THE RECORDS
┄┄┄┄┄┄

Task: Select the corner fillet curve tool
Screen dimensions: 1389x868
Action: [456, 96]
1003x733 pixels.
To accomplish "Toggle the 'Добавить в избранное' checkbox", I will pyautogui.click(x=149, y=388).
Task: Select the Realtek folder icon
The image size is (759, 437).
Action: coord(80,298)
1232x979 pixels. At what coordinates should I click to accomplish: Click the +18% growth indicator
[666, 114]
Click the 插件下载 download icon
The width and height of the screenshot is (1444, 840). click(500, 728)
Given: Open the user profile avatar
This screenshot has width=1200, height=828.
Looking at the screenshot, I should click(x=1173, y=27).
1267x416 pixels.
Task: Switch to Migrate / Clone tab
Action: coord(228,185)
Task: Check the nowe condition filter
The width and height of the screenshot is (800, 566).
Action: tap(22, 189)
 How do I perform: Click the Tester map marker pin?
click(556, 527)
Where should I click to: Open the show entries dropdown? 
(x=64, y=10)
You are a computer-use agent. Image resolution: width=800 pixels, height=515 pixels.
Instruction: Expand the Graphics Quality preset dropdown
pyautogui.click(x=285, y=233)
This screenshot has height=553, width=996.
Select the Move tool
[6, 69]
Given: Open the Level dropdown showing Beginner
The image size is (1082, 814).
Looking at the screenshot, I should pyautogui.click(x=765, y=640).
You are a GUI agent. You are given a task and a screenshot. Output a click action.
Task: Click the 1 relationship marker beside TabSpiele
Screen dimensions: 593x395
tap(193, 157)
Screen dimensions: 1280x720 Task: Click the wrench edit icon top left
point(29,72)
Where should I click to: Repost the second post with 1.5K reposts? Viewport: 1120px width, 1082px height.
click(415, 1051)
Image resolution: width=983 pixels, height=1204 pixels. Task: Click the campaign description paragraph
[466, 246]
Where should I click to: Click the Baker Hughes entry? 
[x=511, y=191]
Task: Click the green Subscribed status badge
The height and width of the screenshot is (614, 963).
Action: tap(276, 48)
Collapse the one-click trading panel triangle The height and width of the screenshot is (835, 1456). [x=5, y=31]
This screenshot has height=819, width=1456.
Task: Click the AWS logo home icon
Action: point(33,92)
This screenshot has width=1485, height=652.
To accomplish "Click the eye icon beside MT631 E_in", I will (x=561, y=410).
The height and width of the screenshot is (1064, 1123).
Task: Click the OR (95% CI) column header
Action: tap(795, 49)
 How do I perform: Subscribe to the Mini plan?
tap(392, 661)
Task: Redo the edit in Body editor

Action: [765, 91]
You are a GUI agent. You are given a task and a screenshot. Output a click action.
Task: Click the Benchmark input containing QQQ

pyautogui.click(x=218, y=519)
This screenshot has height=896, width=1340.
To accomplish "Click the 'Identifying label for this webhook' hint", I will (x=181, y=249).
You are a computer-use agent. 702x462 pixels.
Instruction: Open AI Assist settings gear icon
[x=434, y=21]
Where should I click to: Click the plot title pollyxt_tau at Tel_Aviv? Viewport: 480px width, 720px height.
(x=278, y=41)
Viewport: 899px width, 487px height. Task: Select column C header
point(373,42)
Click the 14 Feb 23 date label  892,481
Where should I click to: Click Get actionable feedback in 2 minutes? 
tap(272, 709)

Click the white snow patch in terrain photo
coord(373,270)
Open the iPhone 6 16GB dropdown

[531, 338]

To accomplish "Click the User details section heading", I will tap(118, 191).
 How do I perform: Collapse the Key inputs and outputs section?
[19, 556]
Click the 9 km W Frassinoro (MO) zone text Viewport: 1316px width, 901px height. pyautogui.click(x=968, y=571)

┄┄┄┄┄┄

Write out all of the material above again, word for word, with nothing changed.

IN RESPONSE
Task: Select the corner fillet curve tool
Screen dimensions: 1389x868
Action: [456, 96]
1003x733 pixels.
To accomplish "Toggle the 'Добавить в избранное' checkbox", I will pyautogui.click(x=149, y=388).
Task: Select the Realtek folder icon
The image size is (759, 437).
Action: coord(80,298)
1232x979 pixels. At what coordinates should I click to accomplish: Click the +18% growth indicator
[666, 114]
Click the 插件下载 download icon
The width and height of the screenshot is (1444, 840). click(500, 728)
Given: Open the user profile avatar
This screenshot has width=1200, height=828.
Looking at the screenshot, I should click(x=1173, y=27).
1267x416 pixels.
Task: Switch to Migrate / Clone tab
Action: coord(228,185)
Task: Check the nowe condition filter
The width and height of the screenshot is (800, 566).
Action: tap(22, 189)
 How do I perform: Click the Tester map marker pin?
click(556, 527)
Where should I click to: Open the show entries dropdown? 
(x=64, y=10)
You are a computer-use agent. Image resolution: width=800 pixels, height=515 pixels.
Instruction: Expand the Graphics Quality preset dropdown
pyautogui.click(x=285, y=233)
This screenshot has height=553, width=996.
Select the Move tool
[6, 69]
Given: Open the Level dropdown showing Beginner
The image size is (1082, 814).
Looking at the screenshot, I should pyautogui.click(x=765, y=640).
You are a GUI agent. You are given a task and a screenshot. Output a click action.
Task: Click the 1 relationship marker beside TabSpiele
Screen dimensions: 593x395
tap(193, 157)
Screen dimensions: 1280x720 Task: Click the wrench edit icon top left
point(29,72)
Where should I click to: Repost the second post with 1.5K reposts? Viewport: 1120px width, 1082px height.
click(415, 1051)
Image resolution: width=983 pixels, height=1204 pixels. Task: Click the campaign description paragraph
[466, 246]
Where should I click to: Click the Baker Hughes entry? 
[x=511, y=191]
Task: Click the green Subscribed status badge
The height and width of the screenshot is (614, 963).
Action: tap(276, 48)
Collapse the one-click trading panel triangle The height and width of the screenshot is (835, 1456). [x=5, y=31]
This screenshot has height=819, width=1456.
Task: Click the AWS logo home icon
Action: point(33,92)
This screenshot has width=1485, height=652.
To accomplish "Click the eye icon beside MT631 E_in", I will (x=561, y=410).
The height and width of the screenshot is (1064, 1123).
Task: Click the OR (95% CI) column header
Action: tap(795, 49)
 How do I perform: Subscribe to the Mini plan?
tap(392, 661)
Task: Redo the edit in Body editor

Action: [765, 91]
You are a GUI agent. You are given a task and a screenshot. Output a click action.
Task: Click the Benchmark input containing QQQ

pyautogui.click(x=218, y=519)
This screenshot has height=896, width=1340.
To accomplish "Click the 'Identifying label for this webhook' hint", I will (x=181, y=249).
You are a computer-use agent. 702x462 pixels.
Instruction: Open AI Assist settings gear icon
[x=434, y=21]
Where should I click to: Click the plot title pollyxt_tau at Tel_Aviv? Viewport: 480px width, 720px height.
(x=278, y=41)
Viewport: 899px width, 487px height. Task: Select column C header
point(373,42)
Click the 14 Feb 23 date label  892,481
Where should I click to: Click Get actionable feedback in 2 minutes? 
tap(272, 709)

Click the white snow patch in terrain photo
coord(373,270)
Open the iPhone 6 16GB dropdown

[531, 338]

To accomplish "Click the User details section heading", I will tap(118, 191).
 How do I perform: Collapse the Key inputs and outputs section?
[19, 556]
Click the 9 km W Frassinoro (MO) zone text Viewport: 1316px width, 901px height. pyautogui.click(x=968, y=571)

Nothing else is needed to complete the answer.